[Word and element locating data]
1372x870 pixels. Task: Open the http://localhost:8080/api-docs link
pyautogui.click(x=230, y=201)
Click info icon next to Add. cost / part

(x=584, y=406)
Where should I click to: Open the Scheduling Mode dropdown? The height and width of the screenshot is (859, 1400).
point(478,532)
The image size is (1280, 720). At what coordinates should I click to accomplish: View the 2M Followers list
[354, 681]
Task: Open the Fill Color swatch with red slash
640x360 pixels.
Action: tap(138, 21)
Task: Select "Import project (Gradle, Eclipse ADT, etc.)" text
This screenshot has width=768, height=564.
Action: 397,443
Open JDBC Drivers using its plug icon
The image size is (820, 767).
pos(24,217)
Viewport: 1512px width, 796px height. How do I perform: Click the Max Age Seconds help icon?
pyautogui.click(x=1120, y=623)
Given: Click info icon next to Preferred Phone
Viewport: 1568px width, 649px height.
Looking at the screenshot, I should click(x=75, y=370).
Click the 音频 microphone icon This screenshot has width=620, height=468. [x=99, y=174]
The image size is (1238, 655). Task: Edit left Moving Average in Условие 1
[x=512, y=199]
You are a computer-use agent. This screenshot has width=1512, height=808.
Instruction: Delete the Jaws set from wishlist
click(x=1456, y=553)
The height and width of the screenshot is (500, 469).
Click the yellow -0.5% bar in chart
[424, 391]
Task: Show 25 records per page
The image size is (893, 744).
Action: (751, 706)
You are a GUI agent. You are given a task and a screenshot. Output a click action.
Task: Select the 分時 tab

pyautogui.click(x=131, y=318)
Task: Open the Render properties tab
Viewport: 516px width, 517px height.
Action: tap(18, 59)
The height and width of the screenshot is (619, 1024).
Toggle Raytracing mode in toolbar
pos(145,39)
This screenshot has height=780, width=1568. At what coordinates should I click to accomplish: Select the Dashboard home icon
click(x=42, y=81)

Exercise objective: Copy all of the rows above without any changes.

Finished task:
1372x870 pixels. Task: Open the http://localhost:8080/api-docs link
pyautogui.click(x=230, y=201)
Click info icon next to Add. cost / part

(x=584, y=406)
Where should I click to: Open the Scheduling Mode dropdown? The height and width of the screenshot is (859, 1400).
point(478,532)
The image size is (1280, 720). At what coordinates should I click to accomplish: View the 2M Followers list
[354, 681]
Task: Open the Fill Color swatch with red slash
640x360 pixels.
Action: tap(138, 21)
Task: Select "Import project (Gradle, Eclipse ADT, etc.)" text
This screenshot has width=768, height=564.
Action: 397,443
Open JDBC Drivers using its plug icon
The image size is (820, 767).
pos(24,217)
Viewport: 1512px width, 796px height. How do I perform: Click the Max Age Seconds help icon?
pyautogui.click(x=1120, y=623)
Given: Click info icon next to Preferred Phone
Viewport: 1568px width, 649px height.
Looking at the screenshot, I should click(x=75, y=370).
Click the 音频 microphone icon This screenshot has width=620, height=468. [x=99, y=174]
The image size is (1238, 655). Task: Edit left Moving Average in Условие 1
[x=512, y=199]
You are a computer-use agent. This screenshot has width=1512, height=808.
Instruction: Delete the Jaws set from wishlist
click(x=1456, y=553)
The height and width of the screenshot is (500, 469).
Click the yellow -0.5% bar in chart
[424, 391]
Task: Show 25 records per page
The image size is (893, 744).
Action: (751, 706)
You are a GUI agent. You are given a task and a screenshot. Output a click action.
Task: Select the 分時 tab

pyautogui.click(x=131, y=318)
Task: Open the Render properties tab
Viewport: 516px width, 517px height.
Action: tap(18, 59)
The height and width of the screenshot is (619, 1024).
Toggle Raytracing mode in toolbar
pos(145,39)
This screenshot has height=780, width=1568. At what coordinates should I click to accomplish: Select the Dashboard home icon
click(x=42, y=81)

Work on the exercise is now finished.